Let $\square ABCD$ be a convex quadrilateral with $\angle DAC = \angle ACD = 17^{\circ}$; $\angle CAB = 30^{\circ}$; and $\angle BCA = 43^{\circ}$. Compute $\angle ABD$.
What I have so far:
Since $\angle DAC = \angle ACD = 17^{\circ}$ , points $A$, $C$, and $D$ form an isosceles triangle. We can look at the circle with center $D$ and radius $|DA|=|DC|$.

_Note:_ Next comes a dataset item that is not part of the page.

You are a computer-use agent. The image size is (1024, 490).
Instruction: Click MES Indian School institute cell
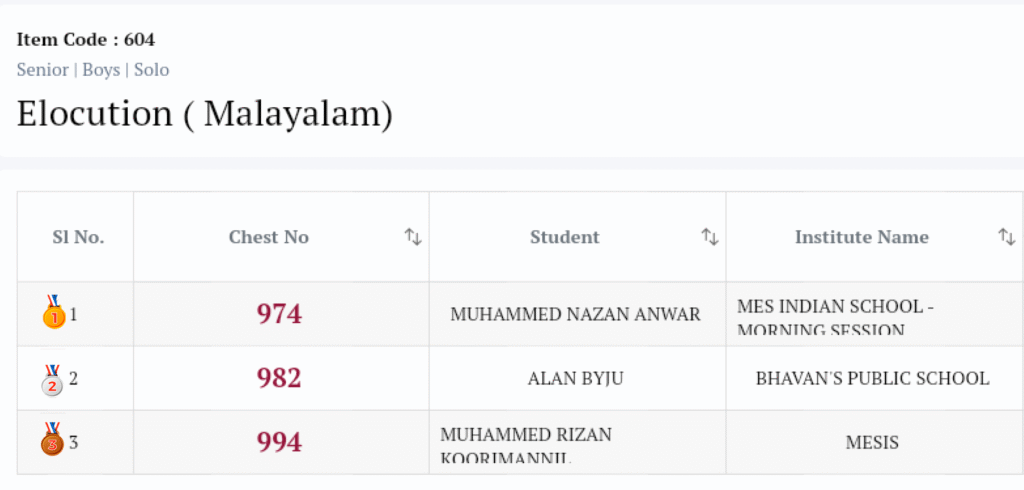[x=835, y=316]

I believe this can help because one can then look at the angles subtended by the arc $AC$ and use them to gain further information. (I have seen this done in a similar problem.) I can't seem to find any angles that are $\frac{146}2=73^{\circ}$, though, so this is probably wrong.
Any help is appreciated
reflex $\angle ADC=360^{\circ}-146^{\circ}=214^{\circ}=2\times 107^{\circ}=2\times \angle ABC$
Since the angle subtended at the center of a circle is double the angle subtended at the circumference, above proves that our constructed circle also passes through the point $B$. So, $|DA|=|DB|=|DC|$ which in turn means that $\angle ABD=\angle BAD=\angle DAC+\angle BAC=47^{\circ}$.